In 2019, to celebrate the 50th anniversary of the El Primero, Zenith unveiled the calibre 3600. This new evolution was designed with a focus on production optimization and featured a modular design, enabling the integration of additional complications. Despite these modernizations, the El Primero 3600 retained the defining characteristics of its high-frequency predecessors. It included an integrated flyback chronograph construction with a column wheel and lateral clutch, capable of measuring time to the 1/10th of a second. The movement also featured a stop-second mechanism and an improved power reserve, now offering 60 hours of autonomy. The design was simplified, with fewer components, making it more efficient and easier to service. Subsequent variations, like the calibre 3620, featured a 1/10th of a second-hand directly driven by the 5Hz escapement, further refining El Primero’s legacy. This movement is found in the Chronomaster Original and Chronomaster Sport.
Editor’s notes
The El Primero 400 was employed across the LVMH watch division, powering timepieces from Bulgari, TAG Heuer, and Hublot. Before the group decided to reserve it exclusively for internal use, this legendary calibre also found its way into Panerai’s creations, serving as the foundation for their OP IV and OP VI movements. Brands like Boucheron, Daniel Roth, and about 20 other companies relied on this remarkable movement to build their chronograph series.
As you can see, El Primero’s history is a captivating journey spanning over 50 years, marked by fascinating technical and technological innovations. It serves as a window into the evolution of watchmaking, the corporate machinations behind the scenes, and the trends that have shaped the industry. We extend our heartfelt thanks to all the trailblazers who previously delved into El Primero’s history, making this summary, aimed at sparking a deeper exploration of El Primero, possible.
Released in the same year as the now long-gone Calibre 11 Chronomatic and Seiko’s 6139 automatic chronograph movements, the El Primero calibres have remained true to their high-frequency roots, continuously exciting and innovating since their inception in 1969. The King of chronographs, as envisioned and designed, keeps its regal beat alive.
4 responses
Great read. I never tire of hearing these stories. I picked up one of the rare 50 piece limited runs from 2019 when they celebrated the movements history and it may be my favorite piece in my collection.
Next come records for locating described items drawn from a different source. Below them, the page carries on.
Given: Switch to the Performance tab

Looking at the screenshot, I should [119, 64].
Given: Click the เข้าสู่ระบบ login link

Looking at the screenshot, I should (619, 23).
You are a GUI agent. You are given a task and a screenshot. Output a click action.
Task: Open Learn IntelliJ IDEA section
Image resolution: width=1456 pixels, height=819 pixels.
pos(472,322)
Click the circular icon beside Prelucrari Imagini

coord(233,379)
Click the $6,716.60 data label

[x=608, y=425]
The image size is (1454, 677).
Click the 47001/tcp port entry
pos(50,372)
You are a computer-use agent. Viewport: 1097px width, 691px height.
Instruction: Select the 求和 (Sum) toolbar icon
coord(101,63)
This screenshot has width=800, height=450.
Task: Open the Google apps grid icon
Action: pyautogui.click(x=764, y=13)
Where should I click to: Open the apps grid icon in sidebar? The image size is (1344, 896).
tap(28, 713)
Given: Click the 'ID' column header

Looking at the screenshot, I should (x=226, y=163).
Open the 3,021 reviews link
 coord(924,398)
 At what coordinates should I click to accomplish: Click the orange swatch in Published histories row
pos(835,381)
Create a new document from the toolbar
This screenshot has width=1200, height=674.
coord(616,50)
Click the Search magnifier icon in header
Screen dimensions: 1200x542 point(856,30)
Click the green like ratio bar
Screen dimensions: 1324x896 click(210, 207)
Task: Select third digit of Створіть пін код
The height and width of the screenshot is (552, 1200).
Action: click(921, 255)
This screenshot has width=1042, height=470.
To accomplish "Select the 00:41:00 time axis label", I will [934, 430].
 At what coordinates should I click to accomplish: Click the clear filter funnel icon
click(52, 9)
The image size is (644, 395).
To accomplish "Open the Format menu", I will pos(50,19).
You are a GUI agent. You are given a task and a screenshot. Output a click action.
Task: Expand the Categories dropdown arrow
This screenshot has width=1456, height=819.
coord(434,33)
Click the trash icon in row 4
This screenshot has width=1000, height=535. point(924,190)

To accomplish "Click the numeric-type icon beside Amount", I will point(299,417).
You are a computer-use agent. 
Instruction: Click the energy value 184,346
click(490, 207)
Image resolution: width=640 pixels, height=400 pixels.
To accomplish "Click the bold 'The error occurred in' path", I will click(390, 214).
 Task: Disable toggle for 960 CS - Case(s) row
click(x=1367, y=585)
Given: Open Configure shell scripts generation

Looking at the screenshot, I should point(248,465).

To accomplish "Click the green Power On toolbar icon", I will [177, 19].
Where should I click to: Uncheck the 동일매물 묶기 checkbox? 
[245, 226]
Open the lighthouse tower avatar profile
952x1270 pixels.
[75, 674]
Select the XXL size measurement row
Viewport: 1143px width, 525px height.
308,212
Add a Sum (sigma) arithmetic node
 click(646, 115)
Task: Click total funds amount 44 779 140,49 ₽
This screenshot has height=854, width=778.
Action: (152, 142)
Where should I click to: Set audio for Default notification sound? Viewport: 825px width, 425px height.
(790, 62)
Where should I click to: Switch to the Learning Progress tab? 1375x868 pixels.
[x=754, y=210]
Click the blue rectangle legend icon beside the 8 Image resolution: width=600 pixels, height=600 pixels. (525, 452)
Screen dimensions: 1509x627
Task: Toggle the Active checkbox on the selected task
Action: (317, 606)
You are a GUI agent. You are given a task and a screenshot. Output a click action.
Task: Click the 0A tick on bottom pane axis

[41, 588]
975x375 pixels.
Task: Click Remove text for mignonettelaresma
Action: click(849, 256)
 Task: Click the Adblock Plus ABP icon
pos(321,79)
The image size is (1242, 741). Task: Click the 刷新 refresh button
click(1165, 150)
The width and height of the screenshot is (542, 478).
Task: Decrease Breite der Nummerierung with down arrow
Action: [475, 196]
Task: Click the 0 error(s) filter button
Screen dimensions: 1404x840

Please Zenith give us a proper a386 revival, not a striking 10th! If you had done so you would have already had my money!
Otherwise I may just have to get the a3817 revival. .. at least that is true to the real one …
And give us an espada revival …
For most people, it is the integrated chronograph movement and not the tourbillon which represents the highest level of horology in their collections. To own a watch with an El Primero movement of relatively recent vintage such as my Bulgari Octo Velocissimo is a reminder of the heritage of excellence Zenith has brought to integrated chronograph movements.
Great article!
I was incredibly fortunate to obtain an A386 MK 1 from the son of its original owner. I got to know the man before his passing, he was a true gentleman and all around wonderful person. When I glance at my wrist, I both appreciate a stunning work of art and fondly remember its previous guardian.